Vidal Pla Rafael, Padullés Zamora Núria, Sala Piñol Ferran, Jardí Margaleff Rosendo, Rodríguez Frías Francisco, Montoro Ronsano José Bruno
Servicio de Neumología, Hospital Universitario Vall d'Hebron, Barcelona, España.
Arch Bronconeumol. 2006 Oct;42(10):553-6.
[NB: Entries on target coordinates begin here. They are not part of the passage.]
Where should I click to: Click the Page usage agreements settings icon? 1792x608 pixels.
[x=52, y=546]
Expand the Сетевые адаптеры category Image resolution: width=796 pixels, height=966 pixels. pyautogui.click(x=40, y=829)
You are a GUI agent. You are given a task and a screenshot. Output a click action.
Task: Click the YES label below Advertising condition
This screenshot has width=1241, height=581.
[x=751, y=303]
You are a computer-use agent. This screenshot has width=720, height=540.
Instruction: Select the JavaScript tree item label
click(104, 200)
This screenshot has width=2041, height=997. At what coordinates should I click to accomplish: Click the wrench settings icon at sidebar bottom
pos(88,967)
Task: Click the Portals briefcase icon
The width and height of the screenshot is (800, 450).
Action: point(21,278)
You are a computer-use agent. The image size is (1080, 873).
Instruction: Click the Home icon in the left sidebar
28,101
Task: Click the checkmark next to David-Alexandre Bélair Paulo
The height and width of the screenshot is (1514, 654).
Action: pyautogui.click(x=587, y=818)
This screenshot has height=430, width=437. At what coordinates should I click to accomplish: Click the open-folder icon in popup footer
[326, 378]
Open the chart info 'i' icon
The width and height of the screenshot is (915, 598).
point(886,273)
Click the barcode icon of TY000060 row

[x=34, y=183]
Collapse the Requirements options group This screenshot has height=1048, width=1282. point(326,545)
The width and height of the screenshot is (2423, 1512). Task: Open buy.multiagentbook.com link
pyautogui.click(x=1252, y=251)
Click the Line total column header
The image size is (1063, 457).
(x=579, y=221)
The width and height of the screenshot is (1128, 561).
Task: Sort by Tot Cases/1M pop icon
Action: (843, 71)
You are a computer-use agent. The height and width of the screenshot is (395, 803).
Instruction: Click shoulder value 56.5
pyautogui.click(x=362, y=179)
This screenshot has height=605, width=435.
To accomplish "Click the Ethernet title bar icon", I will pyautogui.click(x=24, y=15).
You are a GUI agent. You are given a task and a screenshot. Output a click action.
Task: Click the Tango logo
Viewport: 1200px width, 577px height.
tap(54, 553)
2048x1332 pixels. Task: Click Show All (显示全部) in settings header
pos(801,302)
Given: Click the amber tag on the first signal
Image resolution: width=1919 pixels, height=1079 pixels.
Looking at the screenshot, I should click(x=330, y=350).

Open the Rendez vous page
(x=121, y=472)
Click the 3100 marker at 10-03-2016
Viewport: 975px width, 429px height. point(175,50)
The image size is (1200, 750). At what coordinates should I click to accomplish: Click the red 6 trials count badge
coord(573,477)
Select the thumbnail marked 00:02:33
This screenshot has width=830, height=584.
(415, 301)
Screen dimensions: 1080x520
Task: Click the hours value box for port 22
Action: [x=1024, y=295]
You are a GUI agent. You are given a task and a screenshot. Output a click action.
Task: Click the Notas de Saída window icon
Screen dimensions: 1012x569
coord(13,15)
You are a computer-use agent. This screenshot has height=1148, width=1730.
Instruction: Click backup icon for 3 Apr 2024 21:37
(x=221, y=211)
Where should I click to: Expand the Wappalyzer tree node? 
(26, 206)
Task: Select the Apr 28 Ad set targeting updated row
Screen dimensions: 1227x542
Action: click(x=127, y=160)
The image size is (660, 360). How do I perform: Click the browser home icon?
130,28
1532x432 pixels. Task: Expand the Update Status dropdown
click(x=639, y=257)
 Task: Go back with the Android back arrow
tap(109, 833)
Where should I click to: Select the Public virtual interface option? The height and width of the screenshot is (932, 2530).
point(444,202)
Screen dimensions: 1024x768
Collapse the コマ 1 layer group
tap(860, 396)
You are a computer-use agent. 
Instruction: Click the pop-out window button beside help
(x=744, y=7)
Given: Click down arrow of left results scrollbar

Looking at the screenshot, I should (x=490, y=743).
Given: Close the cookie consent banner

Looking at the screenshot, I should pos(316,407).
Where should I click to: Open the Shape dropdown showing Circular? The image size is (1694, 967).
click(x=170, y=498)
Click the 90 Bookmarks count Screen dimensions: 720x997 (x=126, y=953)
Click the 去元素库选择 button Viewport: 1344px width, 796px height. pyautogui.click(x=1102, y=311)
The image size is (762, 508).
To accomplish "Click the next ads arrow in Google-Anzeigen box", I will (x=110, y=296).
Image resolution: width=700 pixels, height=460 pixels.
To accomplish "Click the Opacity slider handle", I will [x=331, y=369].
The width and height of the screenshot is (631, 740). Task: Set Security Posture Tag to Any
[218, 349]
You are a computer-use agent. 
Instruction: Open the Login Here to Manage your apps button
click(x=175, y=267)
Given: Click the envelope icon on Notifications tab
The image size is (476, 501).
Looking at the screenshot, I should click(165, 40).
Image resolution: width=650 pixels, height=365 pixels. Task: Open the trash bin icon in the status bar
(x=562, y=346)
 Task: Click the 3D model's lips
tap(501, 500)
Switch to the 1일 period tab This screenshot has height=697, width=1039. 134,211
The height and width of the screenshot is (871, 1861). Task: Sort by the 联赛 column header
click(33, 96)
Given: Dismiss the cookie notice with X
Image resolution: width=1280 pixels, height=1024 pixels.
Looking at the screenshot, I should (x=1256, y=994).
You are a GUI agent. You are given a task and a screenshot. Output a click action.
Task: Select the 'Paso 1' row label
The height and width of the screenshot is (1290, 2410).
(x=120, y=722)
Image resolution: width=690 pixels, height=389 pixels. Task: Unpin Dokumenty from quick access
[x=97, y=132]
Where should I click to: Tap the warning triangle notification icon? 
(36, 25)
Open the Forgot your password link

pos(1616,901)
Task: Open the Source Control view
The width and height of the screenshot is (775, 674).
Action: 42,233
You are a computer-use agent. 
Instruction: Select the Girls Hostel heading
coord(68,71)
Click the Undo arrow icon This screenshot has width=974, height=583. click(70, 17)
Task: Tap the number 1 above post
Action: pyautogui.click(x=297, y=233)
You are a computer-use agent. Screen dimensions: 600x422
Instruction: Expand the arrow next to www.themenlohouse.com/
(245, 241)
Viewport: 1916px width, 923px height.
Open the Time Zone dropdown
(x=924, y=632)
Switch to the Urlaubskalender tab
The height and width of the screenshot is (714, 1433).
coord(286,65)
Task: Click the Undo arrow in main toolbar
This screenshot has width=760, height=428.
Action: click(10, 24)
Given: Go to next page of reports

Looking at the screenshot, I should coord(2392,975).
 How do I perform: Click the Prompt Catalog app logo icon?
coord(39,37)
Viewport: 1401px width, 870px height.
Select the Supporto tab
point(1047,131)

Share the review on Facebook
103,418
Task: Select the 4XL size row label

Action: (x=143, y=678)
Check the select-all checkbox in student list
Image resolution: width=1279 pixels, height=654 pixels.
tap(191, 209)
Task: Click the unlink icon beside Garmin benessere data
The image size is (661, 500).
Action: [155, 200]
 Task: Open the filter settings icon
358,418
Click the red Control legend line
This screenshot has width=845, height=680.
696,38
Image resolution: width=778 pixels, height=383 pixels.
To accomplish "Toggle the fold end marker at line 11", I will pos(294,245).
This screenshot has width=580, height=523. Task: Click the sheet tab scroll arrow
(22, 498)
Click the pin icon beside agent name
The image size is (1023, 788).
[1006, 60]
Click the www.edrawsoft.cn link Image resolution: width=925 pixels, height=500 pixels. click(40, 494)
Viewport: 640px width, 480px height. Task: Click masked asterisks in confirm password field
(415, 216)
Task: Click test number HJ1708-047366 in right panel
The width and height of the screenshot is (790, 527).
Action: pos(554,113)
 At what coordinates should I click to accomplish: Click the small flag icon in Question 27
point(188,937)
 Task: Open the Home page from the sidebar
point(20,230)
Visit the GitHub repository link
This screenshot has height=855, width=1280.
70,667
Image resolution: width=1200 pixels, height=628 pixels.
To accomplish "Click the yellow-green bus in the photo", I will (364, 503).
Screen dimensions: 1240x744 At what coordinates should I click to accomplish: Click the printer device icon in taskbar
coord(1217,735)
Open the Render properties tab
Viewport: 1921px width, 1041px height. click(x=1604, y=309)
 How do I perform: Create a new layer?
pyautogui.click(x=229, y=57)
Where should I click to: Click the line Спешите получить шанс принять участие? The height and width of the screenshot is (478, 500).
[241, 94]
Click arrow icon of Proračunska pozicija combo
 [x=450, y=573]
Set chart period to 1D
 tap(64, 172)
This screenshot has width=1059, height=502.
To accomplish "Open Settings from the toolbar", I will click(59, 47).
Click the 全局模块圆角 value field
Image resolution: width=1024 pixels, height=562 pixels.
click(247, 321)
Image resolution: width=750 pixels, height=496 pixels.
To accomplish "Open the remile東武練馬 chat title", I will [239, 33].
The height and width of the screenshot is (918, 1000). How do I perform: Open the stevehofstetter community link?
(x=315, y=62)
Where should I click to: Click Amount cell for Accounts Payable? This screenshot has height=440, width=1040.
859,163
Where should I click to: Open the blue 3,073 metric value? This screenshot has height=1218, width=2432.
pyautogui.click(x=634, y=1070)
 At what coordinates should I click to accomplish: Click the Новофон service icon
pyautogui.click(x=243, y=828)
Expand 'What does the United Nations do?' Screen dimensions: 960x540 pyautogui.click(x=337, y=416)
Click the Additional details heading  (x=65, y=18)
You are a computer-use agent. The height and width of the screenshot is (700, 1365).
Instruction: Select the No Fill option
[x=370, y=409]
Alpha1-antitrypsin (AAT) deficiency is a codominant autosomal genetic disorder that predisposes a patient to chronic obstructive pulmonary disease and emphysema. Specific treatment is systemic, consisting of intravenous infusion of AAT. The protocol currently recommended by the Spanish Registry is infusion of 180 mg/kg every 21 days. The objective of this study was to assess the pharmacokinetic behavior of AAT and estimate the level of protection, defined as the percentage of time that the AAT plasma concentration was above the assumed protective threshold of 50 mg/dL with the usual protocol and with other alternative ones.
Plasma concentrations at 4 times were analyzed for 9 patients to profile the pharmacokinetics of AAT. The data were fitted to a single compartment open model with the WinNonlin software package. The duration of protection was estimated by simulating the evolution of AAT plasma activity over time according to the model constructed based on data recorded in the study.
Five men and 4 women (mean weight, 69 kg; range, 59-84 kg) were given a mean AAT dose of 12.06 g (range, 11-15 g). The mean (SD) volume infused was 516.67 (88.17) mL. The half-life of AAT was 8.7 days and the volume of distribution was 127.6 mL/kg. The currently recommended treatment protocol (180 mg/kg every 21 days) gave a level of protection of 67% (considering 60 mg/dL to be protective threshold) or 76% (for a threshold of 50 mg/dL). Protection values for the alternative protocol of 120 mg/kg every 14 days were 82% and 100%, respectively. For the alternative protocol of 60 mg/kg every 7 days, protection was 100% for both thresholds.
Profiling the pharmacokinetic behavior of AAT has enabled the coverage time to be assessed for several treatment protocols. The regimen of 120 mg/kg every 14 days had the most appropriate profile.
α1 - 抗胰蛋白酶(AAT)缺乏症是一种共显性常染色体遗传病,使患者易患慢性阻塞性肺疾病和肺气肿。特异性治疗是全身性的,包括静脉输注AAT。西班牙登记处目前推荐的方案是每21天输注180mg/kg。本研究的目的是评估AAT的药代动力学行为,并估计保护水平,保护水平定义为AAT血浆浓度高于假定的50mg/dL保护阈值的时间百分比,采用常规方案和其他替代方案。
分析9例患者4个时间点的血浆浓度,以描绘AAT的药代动力学特征。数据用WinNonlin软件包拟合到单室开放模型。根据基于研究记录的数据构建的模型,通过模拟AAT血浆活性随时间的变化来估计保护持续时间。
5名男性和4名女性(平均体重69kg;范围59 - 84kg)接受的AAT平均剂量为12.06g(范围11 - 15g)。平均(标准差)输注体积为516.67(88.17)mL。AAT的半衰期为8.7天,分布容积为127.6mL/kg。目前推荐的治疗方案(每21天180mg/kg)的保护水平为67%(将60mg/dL视为保护阈值)或76%(对于50mg/dL的阈值)。每14天120mg/kg的替代方案的保护值分别为82%和100%。对于每7天60mg/kg的替代方案,两个阈值下的保护率均为100%。
描绘AAT的药代动力学行为能够评估几种治疗方案的覆盖时间。每14天120mg/kg的方案具有最合适的特征。